Corría el año 2005 cuando Augusto recibía la llamada del primer equipo de River. «Me llamaron para un partido contra Independiente. Toda mi familia estaba revolucionada, viajando a Buenos Aires». Pocos minutos antes de salir al césped el médico del equipo preguntó a los jugadores si alguno había tomado alguna sustancia, y Augusto le explicó que se estaba medicando para la rinitis, pero que no pasaba nada, porque con el filial jugaba sin problemas. Sin embargo, «el doctor me dijo que así no podía salir. Me quedé afuera». Su ilusión se estrellaba contra un muro que todavía crecería en las siguientes semanas. Un cambio de entrenador y una lesión le envió a jugar con el juvenil. Había acariciado con los dedos su sueño, pero se había desvanecido. «Nunca bajé los brazos, siempre peleé, y cuando me llegó la oportunidad la aproveché».

«Fue increíble. Me citaron y fui para el banquillo. A los 28 minutos el entrenador me llamó. Me dijo, entra, y yo encaré el costado para entrar en calor, pero me dijo, entra en la cancha. Un compañero se había lesionado. Fue un relámpago, pero también inolvidable». Recuerda de su debut.
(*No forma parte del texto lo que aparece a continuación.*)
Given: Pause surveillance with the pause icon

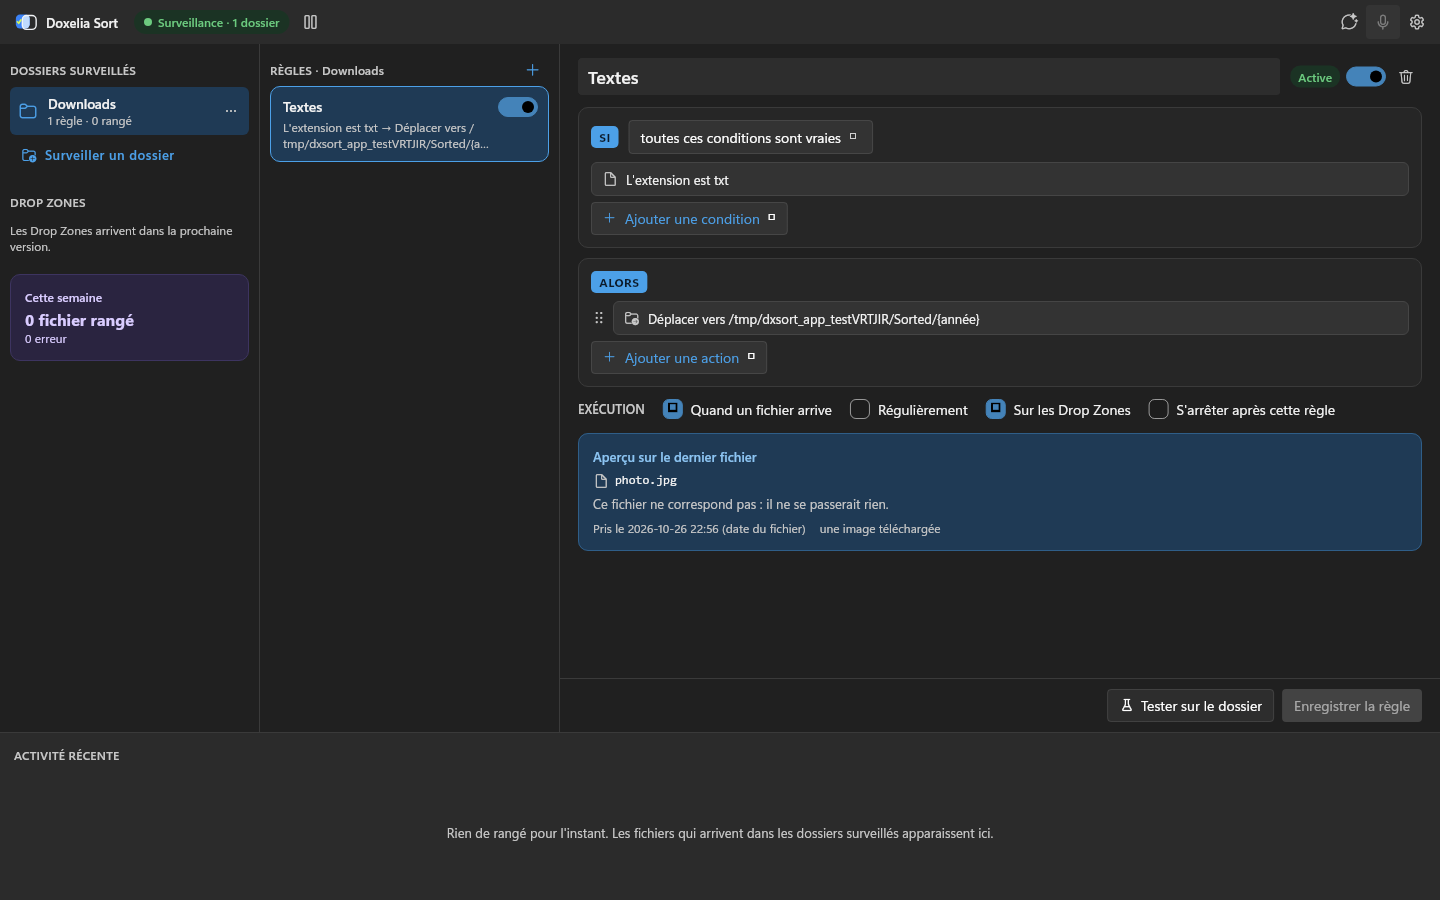Looking at the screenshot, I should coord(310,22).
Con la camiseta de River Augusto fue cumpliendo las promesas de convertirse en futbolista que había hecho de pequeño y regalando alegrías a una familia orgullosa de sus logros. Su abuelo Coco era uno de sus incondicionales. «Estaba en silla de ruedas y Augusto solventó económicamente toda la reforma de su casa para otorgarle a la vivienda más espacios para que se pudiera desplazar. Le ofreció mejor calidad de vida», recuerda Walter. Augusto sentía devoción por su abuelo, por eso su fallecimiento, que coincidió con la primera llamada de la selección, fue un mazazo. «Eso sí fue un golpe duro en mi carrera, porque ahí sí que no sabía qué hacer», rememora el atacante del Celta, que tiene muy claro que cada uno de sus éxitos es colectivo. «Sé que todos mis logros, y los que pueda llegar a tener, son también de mi familia, que siempre me han apoyado, de mi mujer y mis hijos, que son mi sustento». Le arroparon cuando Augusto, al no vivir River buenos tiempos, tuvo que hacer las maleas rumbo al Saint Étienne. También cuando el club francés, que quería ejercer la opción de compra, dio marcha atrás después de un cambio en el banquillo y de una lesión de Augusto. Y cuando el hoy internacional regresó a casa y fichó por Vélez, con el que el Negro, como había sucedido con River, consiguió un campeonato.

«Todo estaba concretado para marcharse a Turquía, cuando un día me llama y me dice: ?Papá, salió una posibilidad en el Celta de Vigo, y yo siempre quise jugar en al Liga. Voy a decidirme por esa opción aunque pierdo muchísimo dinero, ¿qué te parece??». Así recuerda Walter Fernández la última apuesta de Augusto. Una decisión que año y medio más tarde se ha revelado como exitosa para un hombre que «cuando me levanto para ir a entrenar o jugar sé que lo voy a dar todo, que no me voy a guardar nada de esfuerzo». De aquel niño que daba patadas a un balón en Pergamino, «lo que queda hoy es el mismo amor por el fútbol». Y por la familia.